In the mean time, lets start with three reasons why this can happen.
1a) when you execute a sql statement in toad that returns data, it does not normally return all data, but instead returns a subset of the data (say 20 rows) then stops and waits for you to ask for the next set of data.
1b) when you execute the same sql statement in a procedure it usually fetches all rows not just the first set. So... you may be comparing the retrieval of 20 rows against 200,000 rows (you get the idea).
2a) when you execute a sql statment from toad the optimizer uses the default settings of our connection meaning that if your database is set for first_rows, that is how the query plan is created.
2b) when you execute the same sql from a procedure, the optimizer ingores that database setting and nnormally optimizes the sql using all_rows hint (at least it does for the releases I use). Why? read#1b above.

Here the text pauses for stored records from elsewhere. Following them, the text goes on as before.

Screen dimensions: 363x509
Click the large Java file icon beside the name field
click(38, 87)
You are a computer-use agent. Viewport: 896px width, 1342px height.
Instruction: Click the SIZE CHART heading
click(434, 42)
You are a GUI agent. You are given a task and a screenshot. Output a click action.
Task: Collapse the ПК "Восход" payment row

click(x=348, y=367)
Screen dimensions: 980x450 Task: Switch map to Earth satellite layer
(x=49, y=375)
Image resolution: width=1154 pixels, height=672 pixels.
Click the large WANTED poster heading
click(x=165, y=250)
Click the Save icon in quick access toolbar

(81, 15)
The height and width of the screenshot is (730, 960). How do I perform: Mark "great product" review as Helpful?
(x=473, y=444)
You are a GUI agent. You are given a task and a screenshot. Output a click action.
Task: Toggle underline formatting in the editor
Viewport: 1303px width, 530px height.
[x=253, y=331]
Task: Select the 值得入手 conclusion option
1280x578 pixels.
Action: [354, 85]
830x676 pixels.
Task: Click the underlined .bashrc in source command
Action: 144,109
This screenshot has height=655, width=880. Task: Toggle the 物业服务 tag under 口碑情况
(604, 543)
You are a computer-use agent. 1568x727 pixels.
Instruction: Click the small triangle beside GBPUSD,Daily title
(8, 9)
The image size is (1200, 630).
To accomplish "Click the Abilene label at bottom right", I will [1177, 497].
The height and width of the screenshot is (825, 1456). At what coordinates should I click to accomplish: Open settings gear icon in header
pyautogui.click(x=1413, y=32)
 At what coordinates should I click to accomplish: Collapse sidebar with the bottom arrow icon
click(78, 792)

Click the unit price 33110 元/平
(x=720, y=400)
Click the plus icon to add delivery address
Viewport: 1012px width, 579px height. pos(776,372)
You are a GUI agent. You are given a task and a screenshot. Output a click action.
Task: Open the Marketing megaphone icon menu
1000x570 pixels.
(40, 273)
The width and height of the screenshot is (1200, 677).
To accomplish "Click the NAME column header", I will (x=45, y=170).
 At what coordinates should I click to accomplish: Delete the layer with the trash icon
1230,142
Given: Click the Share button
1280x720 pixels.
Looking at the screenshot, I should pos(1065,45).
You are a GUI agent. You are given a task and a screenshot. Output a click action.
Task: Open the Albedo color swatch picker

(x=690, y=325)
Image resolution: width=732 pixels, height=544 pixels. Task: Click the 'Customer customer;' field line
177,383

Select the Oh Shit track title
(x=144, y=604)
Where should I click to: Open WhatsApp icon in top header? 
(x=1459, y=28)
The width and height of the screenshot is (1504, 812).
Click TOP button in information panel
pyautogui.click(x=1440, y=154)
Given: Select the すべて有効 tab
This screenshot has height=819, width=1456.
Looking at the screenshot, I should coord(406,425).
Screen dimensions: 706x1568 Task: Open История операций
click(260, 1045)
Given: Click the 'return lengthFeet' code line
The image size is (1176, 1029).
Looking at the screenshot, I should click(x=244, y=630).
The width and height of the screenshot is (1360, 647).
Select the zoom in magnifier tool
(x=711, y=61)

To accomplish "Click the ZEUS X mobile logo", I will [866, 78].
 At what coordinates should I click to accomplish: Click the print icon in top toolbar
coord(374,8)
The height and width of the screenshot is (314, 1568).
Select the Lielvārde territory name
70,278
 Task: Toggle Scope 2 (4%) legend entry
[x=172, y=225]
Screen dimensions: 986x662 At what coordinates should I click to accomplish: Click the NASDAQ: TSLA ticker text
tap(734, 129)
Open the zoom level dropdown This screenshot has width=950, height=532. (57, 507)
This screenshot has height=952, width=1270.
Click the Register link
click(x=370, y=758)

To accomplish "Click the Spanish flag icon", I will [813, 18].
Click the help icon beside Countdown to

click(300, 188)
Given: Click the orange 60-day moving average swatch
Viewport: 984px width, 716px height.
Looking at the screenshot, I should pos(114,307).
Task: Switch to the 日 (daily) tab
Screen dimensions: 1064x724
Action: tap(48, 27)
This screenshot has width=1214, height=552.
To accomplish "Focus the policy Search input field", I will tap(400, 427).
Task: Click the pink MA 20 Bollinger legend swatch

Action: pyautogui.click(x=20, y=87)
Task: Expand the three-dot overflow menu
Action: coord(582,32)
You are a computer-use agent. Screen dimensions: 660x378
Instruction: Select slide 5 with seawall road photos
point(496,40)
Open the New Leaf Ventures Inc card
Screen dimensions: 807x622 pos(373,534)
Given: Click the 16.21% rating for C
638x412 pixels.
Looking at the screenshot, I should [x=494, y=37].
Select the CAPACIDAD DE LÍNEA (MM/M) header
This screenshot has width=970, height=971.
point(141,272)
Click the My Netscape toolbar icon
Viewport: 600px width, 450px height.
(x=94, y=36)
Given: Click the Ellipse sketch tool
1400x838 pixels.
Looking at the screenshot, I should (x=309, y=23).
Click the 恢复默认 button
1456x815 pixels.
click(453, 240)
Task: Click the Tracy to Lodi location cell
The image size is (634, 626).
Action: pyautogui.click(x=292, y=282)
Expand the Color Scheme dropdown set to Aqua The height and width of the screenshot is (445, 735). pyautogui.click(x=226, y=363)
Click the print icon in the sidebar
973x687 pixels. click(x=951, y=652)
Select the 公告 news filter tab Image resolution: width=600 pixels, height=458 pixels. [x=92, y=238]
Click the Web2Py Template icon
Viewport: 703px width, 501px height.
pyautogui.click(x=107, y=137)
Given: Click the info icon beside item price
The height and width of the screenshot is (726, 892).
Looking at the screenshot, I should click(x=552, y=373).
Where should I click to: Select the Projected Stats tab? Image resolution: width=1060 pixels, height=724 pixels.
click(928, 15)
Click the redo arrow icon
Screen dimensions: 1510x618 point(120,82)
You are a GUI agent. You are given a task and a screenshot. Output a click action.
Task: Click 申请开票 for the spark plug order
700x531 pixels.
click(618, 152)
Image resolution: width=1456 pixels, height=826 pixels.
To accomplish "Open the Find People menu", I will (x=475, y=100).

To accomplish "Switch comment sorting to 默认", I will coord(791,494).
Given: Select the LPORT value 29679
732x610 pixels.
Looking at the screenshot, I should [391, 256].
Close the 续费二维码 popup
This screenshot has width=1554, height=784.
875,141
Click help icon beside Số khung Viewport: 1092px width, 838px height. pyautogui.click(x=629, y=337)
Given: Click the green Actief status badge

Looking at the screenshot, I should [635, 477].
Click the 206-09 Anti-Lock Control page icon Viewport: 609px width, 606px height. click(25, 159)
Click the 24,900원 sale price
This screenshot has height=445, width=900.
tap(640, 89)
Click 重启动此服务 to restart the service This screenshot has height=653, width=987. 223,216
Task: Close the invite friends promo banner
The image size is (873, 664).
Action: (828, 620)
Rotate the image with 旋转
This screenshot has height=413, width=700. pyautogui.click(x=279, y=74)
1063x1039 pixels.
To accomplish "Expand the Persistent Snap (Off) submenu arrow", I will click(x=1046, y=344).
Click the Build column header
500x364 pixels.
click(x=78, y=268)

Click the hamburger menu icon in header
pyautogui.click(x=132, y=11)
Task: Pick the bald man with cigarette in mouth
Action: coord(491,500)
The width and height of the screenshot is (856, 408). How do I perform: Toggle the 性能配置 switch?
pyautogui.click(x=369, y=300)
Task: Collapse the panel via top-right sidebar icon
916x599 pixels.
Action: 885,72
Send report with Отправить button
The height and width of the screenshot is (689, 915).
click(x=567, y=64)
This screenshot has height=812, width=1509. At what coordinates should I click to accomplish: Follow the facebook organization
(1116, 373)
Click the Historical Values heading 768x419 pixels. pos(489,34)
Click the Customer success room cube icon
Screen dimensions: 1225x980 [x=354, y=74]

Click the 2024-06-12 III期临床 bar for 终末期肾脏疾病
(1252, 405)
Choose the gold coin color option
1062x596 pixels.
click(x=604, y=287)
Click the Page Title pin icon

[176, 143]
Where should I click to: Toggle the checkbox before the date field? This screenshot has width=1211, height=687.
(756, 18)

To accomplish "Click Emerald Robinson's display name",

3a) when you execute a sql statement from toad it is one statement so fetching is done by array size aka. set processing is done (this is related to 1a above)
3b) when you execute the same sql statement from a procedure, programmers get stupid for some reason and the put the statement in a cursor or for loop and loop through the data one row at a time. As Tom Kyte says, row by row = slow by slow.
OK so that is some food for thought.
First get BlackSwan what was asked for.
Second, think about the above and tell us if one of these three applies to you, or if it is something else.